"And did you speak to her, Jochen?" he said at last hesitatingly.

"The lady remained in the carriage," said Jochen; "but he came in to drink a little rum, and as there was nobody else in the room, and I had just got some out of the cupboard for myself, I helped him to it; and then he asked where I came from, and I told him I was here with a gentleman, but I thought we should go on to-day as soon as he was up. He asked if I knew the gentleman; but of course I didn't; for, thought I, the friendship between those two was never very great, and the less one has to do with Herr Brandow the better. Wasn't I right? Well, and so one word led to another, and he took out his watch and said he was going to Plüggenhof and should probably stay there till to-morrow evening, and then he drank his rum, which he will perhaps pay for when he comes back, and away he went; he had a pair of splendid bays, thorough-breds, especially the saddle-horse. You would have been delighted with them, for you are a judge of horses; I saw that yesterday."

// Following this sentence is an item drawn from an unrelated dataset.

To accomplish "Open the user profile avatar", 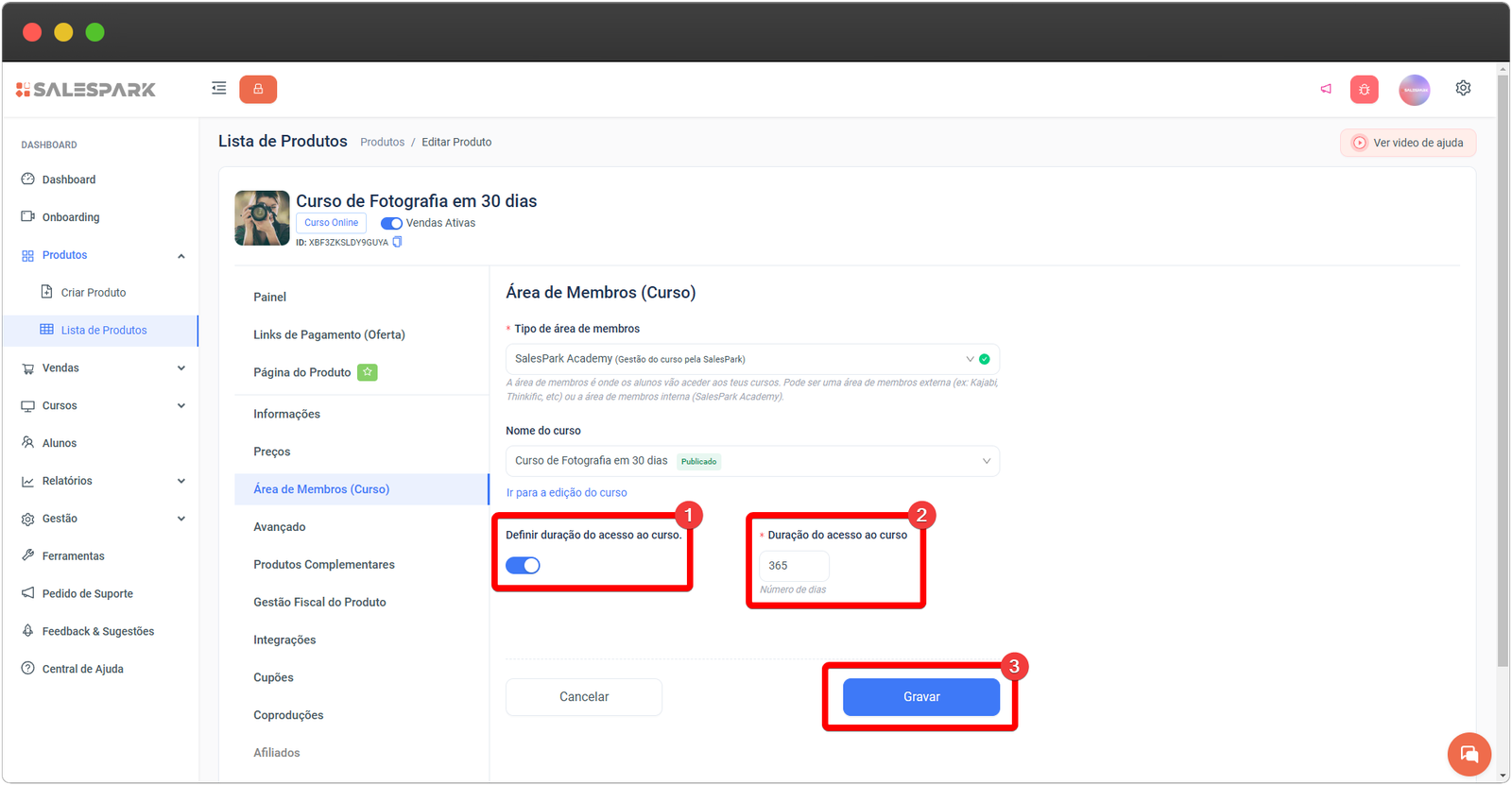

Gotthold's eyes were still fixed steadily upon the floor. She would not even know that he had been here.

Be it so! He had not intended, even for a moment, to cross her path; and now the way was open, perfectly open; he could carry out unhindered, and without any pain, the plan he had formed yesterday when he returned from the Wollnows' through the park to the inn.

An hour afterwards the two men were walking along the road to Dollan, at first upon the highway, then by side paths and short cuts, every foot of which Gotthold knew.

He walked on, lost in dreams of the days that had fled and could never return, while far above his head the larks sang unceasingly, the black crows stalked over the quiet fields abandoned to Sabbath solitude, the bright-plumaged jays fluttered over the moors, and above the border of the distant woods an eagle wheeled in majestic circles. Jochen, who had taken nothing except Gotthold's dressing-case and paint-box tied up with his own little bundle in a gay cotton handkerchief, generally loitered a little behind and did not disturb his silent companion by any undue loquacity. Jochen had his own thoughts, which to be sure did not dwell upon the past but the future, thoughts he would gladly have uttered, only that he knew not how to guide the conversation in that direction. But they were approaching nearer and nearer to the corner of the woods, where he must part from Gotthold for the day, and if he wished to hear his opinion at all, now was the time. So he took heart, overtook his companion with a few long strides, walked on a few minutes by his side in silence, and was not a little startled himself when he suddenly uttered aloud the question he had mutely repeated a hundred times: "What do you think about marrying, Herr Gotthold?"

Gotthold paused and looked in astonishment at the worthy Jochen, who also stood still, and whose broad face, with its staring eyes and half-open mouth, wore so singular an expression that he could not help smiling.

"What put that into your head?"

"Because I want to get married."

"Then you must know about it far better than I, who do not."